Directions for this task —
Reproduce the records word for word, starting with the very first line and going on through the line with "tap(552, 24)", that line included.

Provided records —
========================================
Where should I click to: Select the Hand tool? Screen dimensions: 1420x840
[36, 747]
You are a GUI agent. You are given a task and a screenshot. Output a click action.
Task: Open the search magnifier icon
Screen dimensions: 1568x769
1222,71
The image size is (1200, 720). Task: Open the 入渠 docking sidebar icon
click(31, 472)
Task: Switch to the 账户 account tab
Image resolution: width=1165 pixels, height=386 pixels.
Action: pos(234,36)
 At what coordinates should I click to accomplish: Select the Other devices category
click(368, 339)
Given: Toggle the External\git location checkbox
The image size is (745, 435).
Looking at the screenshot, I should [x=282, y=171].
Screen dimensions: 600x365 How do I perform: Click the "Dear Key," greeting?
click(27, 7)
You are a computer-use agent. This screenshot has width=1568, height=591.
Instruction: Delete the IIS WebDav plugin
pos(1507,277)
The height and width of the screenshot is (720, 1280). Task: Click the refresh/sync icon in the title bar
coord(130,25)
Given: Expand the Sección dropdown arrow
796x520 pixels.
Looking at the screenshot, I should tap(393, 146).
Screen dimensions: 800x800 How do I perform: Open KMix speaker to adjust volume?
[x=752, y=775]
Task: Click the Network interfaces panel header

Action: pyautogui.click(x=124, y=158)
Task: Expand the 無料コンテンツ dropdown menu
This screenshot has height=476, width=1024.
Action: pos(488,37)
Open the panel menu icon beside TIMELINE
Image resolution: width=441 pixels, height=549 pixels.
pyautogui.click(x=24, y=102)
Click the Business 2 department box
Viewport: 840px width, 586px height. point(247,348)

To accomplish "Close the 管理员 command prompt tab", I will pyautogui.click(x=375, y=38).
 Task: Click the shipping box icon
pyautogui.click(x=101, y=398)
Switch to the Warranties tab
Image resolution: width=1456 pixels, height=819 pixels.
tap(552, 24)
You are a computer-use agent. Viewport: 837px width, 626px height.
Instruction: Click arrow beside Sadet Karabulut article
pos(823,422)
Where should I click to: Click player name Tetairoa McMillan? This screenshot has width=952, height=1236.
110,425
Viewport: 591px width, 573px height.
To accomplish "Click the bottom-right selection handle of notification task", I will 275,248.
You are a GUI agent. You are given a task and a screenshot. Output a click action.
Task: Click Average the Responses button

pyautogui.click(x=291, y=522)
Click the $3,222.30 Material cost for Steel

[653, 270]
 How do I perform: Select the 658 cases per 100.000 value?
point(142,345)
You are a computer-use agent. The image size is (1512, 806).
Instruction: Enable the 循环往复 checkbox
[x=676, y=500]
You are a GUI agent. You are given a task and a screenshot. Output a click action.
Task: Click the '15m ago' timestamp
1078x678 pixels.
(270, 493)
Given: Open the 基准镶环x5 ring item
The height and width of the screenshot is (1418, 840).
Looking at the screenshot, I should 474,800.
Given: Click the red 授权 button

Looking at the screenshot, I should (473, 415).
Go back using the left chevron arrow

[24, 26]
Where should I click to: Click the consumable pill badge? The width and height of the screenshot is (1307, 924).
========================================
The reply —
Where should I click to: Select the Hand tool? Screen dimensions: 1420x840
[36, 747]
You are a GUI agent. You are given a task and a screenshot. Output a click action.
Task: Open the search magnifier icon
Screen dimensions: 1568x769
1222,71
The image size is (1200, 720). Task: Open the 入渠 docking sidebar icon
click(31, 472)
Task: Switch to the 账户 account tab
Image resolution: width=1165 pixels, height=386 pixels.
Action: pos(234,36)
 At what coordinates should I click to accomplish: Select the Other devices category
click(368, 339)
Given: Toggle the External\git location checkbox
The image size is (745, 435).
Looking at the screenshot, I should [x=282, y=171].
Screen dimensions: 600x365 How do I perform: Click the "Dear Key," greeting?
click(27, 7)
You are a computer-use agent. This screenshot has width=1568, height=591.
Instruction: Delete the IIS WebDav plugin
pos(1507,277)
The height and width of the screenshot is (720, 1280). Task: Click the refresh/sync icon in the title bar
coord(130,25)
Given: Expand the Sección dropdown arrow
796x520 pixels.
Looking at the screenshot, I should tap(393, 146).
Screen dimensions: 800x800 How do I perform: Open KMix speaker to adjust volume?
[x=752, y=775]
Task: Click the Network interfaces panel header

Action: pyautogui.click(x=124, y=158)
Task: Expand the 無料コンテンツ dropdown menu
This screenshot has height=476, width=1024.
Action: pos(488,37)
Open the panel menu icon beside TIMELINE
Image resolution: width=441 pixels, height=549 pixels.
pyautogui.click(x=24, y=102)
Click the Business 2 department box
Viewport: 840px width, 586px height. point(247,348)

To accomplish "Close the 管理员 command prompt tab", I will pyautogui.click(x=375, y=38).
 Task: Click the shipping box icon
pyautogui.click(x=101, y=398)
Switch to the Warranties tab
Image resolution: width=1456 pixels, height=819 pixels.
tap(552, 24)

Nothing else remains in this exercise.